В своем дневнике «Красные маки» И.Ф. Наживин цитирует следующие слова Писарева: «Платон верил в создания своей фантазии; он считал их за абсолютную истину и ни разу не становился к ним в критические отношения; одна секунда сомнения, один трезвый взгляд могли разрушить это очарование, рассеять всю яркую и великолепную галлюцинацию. Но этой роковой секунды в жизни Платона не было, и на всех сочинениях его легла печать самой фантастической и в то же время спокойной веры в непогрешимость своей мысли и в действительность созданных ею призраков». «Совершенно то же, — прибавляет от себя г. Наживин, — и теми же словами можно сказать и о Писареве и о всех иже с ним: увы, у них тоже не было этой благодетельной секунды и они точно так же окружили себя призраками, созданными их мыслью, призраками, даже, пожалуй, столь же грандиозными и красивыми и «идеальными», как и призраки Платона, и так же верили (курсив автора) в создания своей фантазии. Я отошел уже и от тех и от других!..»(курсив мой).
Да нет, в том-то и дело, что г. Наживин отошел от призраков не дальше, чем все мы, грешные. У автора «Красных маков» другие призраки, не те, что у Платона, и не те, что у Писарева, но к нему вполне применимо все, что Писарев говорит о Платоне, а он сам — о Писареве. Этим попреком, как мячиком, можно перекидываться бесконечно долго. Призрак г. Наживина, заимствованный им у Толстого, есть призрак условного личного совершенствования, и он совершенно заслонил от этого писателя весь великий Божий мир. Толстой рассказал нам в «Исповеди», как и тяжелые дни кризиса ему случалось задавать себе вопрос: «Ну, хорошо, ты будешь славнее Гоголя, Пушкина, Шекспира, Мольера, всех писателей в мире, — ну и что ж?..» Затем кризис разрешился, и слава утратила для Толстого значение. Но что бы сделал великий писатель (я вынужден говорить в сослагательном наклонении), если бы роковой вопрос снова стал его посещать в несколько иной форме: «Ну, хорошо, ты будешь нравственнее Сократа, Будды, Эпиктета, Паскаля, всех нравственных людей в мире, — ну и что ж?..» И на это нечего ответить.
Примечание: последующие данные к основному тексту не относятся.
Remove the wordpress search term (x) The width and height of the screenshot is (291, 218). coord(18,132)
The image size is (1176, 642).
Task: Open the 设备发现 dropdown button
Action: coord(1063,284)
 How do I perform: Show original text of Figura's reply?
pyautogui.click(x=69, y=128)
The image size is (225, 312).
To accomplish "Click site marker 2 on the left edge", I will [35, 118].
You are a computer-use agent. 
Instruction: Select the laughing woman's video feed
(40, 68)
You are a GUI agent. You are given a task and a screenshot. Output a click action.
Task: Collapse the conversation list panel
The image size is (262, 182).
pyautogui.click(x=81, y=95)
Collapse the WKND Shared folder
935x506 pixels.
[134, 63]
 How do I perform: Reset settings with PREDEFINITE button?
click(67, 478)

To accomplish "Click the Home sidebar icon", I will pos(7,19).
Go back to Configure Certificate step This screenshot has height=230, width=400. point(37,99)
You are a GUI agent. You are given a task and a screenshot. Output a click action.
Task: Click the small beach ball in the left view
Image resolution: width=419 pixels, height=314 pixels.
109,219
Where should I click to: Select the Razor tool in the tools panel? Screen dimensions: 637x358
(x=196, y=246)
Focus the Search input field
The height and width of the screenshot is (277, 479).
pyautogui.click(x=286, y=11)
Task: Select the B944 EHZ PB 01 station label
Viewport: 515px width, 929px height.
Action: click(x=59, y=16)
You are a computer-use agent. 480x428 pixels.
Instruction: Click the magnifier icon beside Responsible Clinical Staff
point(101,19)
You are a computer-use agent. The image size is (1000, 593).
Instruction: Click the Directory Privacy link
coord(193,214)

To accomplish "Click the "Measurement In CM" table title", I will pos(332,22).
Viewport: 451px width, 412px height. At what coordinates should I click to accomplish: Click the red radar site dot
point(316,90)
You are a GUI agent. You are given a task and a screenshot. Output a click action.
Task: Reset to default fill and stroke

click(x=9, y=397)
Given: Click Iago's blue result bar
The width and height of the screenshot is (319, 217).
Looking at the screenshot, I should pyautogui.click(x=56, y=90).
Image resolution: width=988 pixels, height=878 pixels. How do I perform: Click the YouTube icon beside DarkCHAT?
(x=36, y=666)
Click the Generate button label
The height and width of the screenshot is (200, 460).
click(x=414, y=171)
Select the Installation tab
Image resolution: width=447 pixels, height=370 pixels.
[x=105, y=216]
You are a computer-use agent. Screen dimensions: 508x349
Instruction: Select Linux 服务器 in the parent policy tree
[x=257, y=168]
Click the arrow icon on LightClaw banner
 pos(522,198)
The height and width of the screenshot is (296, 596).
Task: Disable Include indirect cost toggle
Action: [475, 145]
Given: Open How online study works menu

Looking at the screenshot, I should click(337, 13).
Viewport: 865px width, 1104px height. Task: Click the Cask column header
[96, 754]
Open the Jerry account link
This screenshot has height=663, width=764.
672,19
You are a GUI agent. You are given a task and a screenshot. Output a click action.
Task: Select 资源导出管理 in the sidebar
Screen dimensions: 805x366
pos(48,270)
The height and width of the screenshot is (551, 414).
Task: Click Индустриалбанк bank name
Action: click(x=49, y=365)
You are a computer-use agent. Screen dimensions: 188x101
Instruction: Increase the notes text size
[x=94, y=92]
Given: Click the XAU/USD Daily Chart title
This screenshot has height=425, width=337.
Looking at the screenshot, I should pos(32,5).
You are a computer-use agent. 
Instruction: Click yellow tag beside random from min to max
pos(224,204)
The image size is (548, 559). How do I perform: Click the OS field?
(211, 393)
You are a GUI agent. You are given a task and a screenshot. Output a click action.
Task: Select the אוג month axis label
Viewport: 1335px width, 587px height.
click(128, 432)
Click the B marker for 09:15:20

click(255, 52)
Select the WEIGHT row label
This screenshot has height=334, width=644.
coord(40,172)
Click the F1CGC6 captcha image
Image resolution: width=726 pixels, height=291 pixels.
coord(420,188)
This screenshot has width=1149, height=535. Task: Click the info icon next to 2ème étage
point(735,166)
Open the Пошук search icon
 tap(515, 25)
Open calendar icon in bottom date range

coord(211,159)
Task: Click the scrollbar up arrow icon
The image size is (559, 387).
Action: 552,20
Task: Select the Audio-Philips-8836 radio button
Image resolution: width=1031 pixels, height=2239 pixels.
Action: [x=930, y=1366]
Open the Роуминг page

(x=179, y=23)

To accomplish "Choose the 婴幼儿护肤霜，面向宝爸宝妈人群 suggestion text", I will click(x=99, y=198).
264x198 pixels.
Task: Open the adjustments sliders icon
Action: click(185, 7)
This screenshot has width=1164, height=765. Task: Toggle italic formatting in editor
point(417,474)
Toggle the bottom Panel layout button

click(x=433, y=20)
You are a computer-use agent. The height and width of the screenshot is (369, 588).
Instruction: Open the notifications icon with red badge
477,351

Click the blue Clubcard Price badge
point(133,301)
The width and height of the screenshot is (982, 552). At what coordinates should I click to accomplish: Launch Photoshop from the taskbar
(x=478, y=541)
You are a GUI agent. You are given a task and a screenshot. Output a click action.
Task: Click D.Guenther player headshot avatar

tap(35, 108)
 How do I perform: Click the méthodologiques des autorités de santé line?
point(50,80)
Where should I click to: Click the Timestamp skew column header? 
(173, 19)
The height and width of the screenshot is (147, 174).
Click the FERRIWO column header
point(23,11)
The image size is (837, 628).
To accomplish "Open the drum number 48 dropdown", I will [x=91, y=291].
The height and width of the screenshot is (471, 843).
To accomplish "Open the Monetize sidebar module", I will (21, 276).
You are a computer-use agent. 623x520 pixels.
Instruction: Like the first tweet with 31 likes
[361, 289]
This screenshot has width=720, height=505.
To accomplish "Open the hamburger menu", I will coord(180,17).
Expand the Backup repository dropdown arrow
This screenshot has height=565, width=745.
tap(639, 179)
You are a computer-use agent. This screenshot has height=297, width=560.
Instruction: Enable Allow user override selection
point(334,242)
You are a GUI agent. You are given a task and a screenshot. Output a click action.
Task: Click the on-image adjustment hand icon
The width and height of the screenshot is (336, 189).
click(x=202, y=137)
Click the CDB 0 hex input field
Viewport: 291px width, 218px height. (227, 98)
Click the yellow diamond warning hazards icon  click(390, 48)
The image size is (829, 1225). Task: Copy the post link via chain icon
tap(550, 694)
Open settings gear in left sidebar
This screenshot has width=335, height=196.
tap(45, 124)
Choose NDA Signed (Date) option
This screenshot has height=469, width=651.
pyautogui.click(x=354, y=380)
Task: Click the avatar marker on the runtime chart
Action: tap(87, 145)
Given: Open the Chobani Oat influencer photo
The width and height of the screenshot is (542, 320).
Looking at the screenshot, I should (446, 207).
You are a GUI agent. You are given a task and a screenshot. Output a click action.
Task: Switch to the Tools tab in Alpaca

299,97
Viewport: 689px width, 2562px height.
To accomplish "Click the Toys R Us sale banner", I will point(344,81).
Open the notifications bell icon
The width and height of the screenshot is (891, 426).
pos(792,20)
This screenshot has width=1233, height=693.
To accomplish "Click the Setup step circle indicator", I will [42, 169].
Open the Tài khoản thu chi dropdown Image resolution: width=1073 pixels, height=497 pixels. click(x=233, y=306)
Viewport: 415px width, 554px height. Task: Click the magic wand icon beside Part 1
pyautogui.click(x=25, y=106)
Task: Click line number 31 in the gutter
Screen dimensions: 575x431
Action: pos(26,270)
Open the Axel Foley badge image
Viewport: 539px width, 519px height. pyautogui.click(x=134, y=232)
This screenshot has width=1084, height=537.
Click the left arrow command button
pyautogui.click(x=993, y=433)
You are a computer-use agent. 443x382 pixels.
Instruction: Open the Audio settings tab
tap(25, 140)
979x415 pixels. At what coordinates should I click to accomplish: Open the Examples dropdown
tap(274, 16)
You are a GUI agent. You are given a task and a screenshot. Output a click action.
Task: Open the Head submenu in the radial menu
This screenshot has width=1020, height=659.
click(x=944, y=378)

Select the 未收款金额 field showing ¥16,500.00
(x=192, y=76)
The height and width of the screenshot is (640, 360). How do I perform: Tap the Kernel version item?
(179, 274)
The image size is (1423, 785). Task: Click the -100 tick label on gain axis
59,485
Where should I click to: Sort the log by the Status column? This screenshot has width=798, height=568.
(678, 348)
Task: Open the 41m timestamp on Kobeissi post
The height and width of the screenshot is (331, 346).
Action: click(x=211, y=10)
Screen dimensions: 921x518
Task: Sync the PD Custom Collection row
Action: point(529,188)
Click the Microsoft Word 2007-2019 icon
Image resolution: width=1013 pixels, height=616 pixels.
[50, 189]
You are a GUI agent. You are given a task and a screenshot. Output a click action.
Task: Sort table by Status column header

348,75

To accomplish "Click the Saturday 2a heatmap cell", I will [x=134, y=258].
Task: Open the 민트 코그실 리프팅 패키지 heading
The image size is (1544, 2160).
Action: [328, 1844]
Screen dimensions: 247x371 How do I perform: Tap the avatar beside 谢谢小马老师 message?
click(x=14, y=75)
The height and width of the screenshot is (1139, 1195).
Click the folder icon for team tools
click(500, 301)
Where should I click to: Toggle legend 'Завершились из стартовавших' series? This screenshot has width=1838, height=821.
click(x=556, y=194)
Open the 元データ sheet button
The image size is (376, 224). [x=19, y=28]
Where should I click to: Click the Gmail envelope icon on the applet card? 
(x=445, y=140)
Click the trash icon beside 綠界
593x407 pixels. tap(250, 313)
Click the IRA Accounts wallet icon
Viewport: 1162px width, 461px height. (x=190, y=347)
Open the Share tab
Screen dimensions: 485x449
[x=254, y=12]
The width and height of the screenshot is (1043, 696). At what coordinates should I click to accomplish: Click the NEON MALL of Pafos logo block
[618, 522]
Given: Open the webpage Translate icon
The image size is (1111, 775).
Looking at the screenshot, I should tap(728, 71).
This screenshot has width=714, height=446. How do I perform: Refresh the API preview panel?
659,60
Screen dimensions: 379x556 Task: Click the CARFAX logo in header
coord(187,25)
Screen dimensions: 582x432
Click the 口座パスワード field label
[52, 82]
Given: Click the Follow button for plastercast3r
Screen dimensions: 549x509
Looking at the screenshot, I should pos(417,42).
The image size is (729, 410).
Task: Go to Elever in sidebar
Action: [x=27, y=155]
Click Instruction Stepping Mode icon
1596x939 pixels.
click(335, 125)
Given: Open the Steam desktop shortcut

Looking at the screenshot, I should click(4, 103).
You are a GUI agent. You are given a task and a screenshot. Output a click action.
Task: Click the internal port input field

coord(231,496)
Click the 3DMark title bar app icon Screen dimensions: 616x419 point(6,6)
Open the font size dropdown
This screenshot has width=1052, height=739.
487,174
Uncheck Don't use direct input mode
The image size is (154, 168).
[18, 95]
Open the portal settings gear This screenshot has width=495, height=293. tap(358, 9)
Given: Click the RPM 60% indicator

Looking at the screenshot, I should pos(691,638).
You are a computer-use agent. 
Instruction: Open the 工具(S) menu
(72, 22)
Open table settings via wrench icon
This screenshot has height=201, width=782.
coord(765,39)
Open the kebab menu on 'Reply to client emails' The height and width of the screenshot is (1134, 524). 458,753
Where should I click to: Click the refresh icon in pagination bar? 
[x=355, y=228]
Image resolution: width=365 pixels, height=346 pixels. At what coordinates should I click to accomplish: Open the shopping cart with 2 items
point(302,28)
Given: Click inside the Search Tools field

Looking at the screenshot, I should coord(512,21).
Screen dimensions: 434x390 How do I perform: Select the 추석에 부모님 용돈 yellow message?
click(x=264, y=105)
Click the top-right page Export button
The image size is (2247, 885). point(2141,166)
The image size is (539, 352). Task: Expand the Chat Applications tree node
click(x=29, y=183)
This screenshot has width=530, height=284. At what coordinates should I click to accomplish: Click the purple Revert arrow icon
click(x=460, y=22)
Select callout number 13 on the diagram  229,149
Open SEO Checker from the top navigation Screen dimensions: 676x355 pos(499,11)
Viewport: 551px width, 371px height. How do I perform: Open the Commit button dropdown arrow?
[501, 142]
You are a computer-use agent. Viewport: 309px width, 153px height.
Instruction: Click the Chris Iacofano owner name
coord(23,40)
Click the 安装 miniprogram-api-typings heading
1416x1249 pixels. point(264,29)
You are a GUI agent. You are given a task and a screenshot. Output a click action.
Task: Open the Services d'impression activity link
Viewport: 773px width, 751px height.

И на это Толстой никогда ничего не ответил, как не ответил ни г. Наживин, ни другие последователи яснополянского мудреца. Они отделываются ничего не значащими словами о необходимости исполнения чьей-то воли или, еще лучше, говорят со строгим лицом, что есть вопросы, которых мы не вправе задавать. Но какое бы строгое лицо они при этом ни делали, мы отлично понимаем, что их позиция не тверда. Они только и могут ответить: нам так лучше. А этот ответ ничего не стоит, потому что с таким же правом и уж, конечно, не менее искренно миллионы других людей скажут: нам лучше иначе.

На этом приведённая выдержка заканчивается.